Ruben Avila, advisor fellow and board director for CAFE, opened the evening at Queen’s by differentiating feminist scholarship, which is partly responsible for progressive Canadian institutions like the Charter of Rights and Freedoms, from real “academic knowledge.” Denise Fong, CAFE’s outreach director, followed with a call for “true equality and human rights” rooted in “facts and evidence.” She demanded that we, the feminists presumably playing fast and loose with the historical record, stop promoting “ideology and special interest agendas.” These dismissals contribute to rape culture.

Claiming the existence of “social, institutional, and academic misandry” but distinguishing himself from ideologues, Avila unwittingly illustrated the tactics of rape culture — by denying swaths of evidence of institutionalized oppression of women and even attempting to flip the script.

In her recent interview with Ghomeshi, Heather Macdonald, a researcher with the Manhattan Institute, revealed a similar tactic when she denied the prevalence of rape and blamed the rare occurrence of rape on women who drink.
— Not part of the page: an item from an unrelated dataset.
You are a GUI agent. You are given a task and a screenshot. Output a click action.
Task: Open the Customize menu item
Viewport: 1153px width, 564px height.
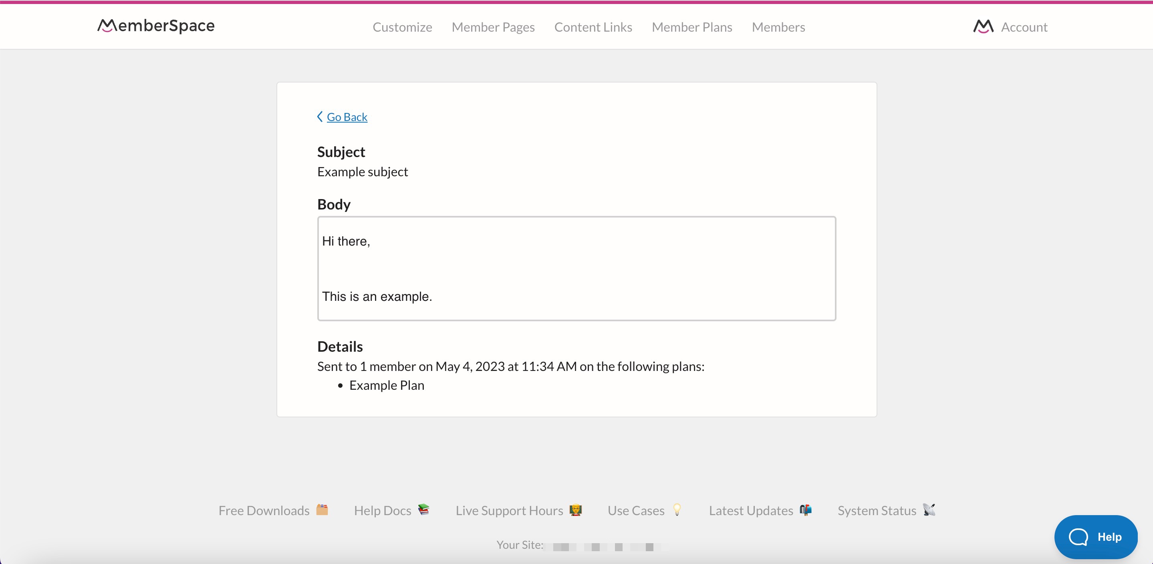[402, 27]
Invoking unrelated crime statistics about Detroit, which she dubbed “America’s most violent city,” she swiftly tucked misogyny and inferential racism into her rape denial.

Debates about rape culture tell us many things, not the least of which is that we live in a culture where sexual violence against women is common, and that pointing this out is controversial. The MRM’s rhetorical maneuvers are strategically hidden behind the language of gender equality that we associate with liberal democracy.

The rape culture debate has succeeded at mainstreaming awareness of a violent and destructive part of our culture that we so often perceive as normal. For those of us who have experienced sexual violence — and we are many — this is both a fraught and sanguine moment.

In response to the rise of the MRM on campus, the gender studies department and community of Queen’s released a statement called “What does it mean to be feminist in 2014?” in which they explain, “Feminists in 2014 pay close attention to the ways that sexism, homophobia, racism and poverty hurt, harm and consign to a premature death, millions of people around the world. Feminists today are also committed to supporting the ongoing struggles of communities against different kinds of violence.”

What the Queen’s press release helps us understand is that men’s rights, in fact the livability of every life, are important to the feminist movement. Feminist activists and scholars examine power — who has it, who doesn’t, how it’s enacted, and why it matters.

So, now we’re studying rape culture.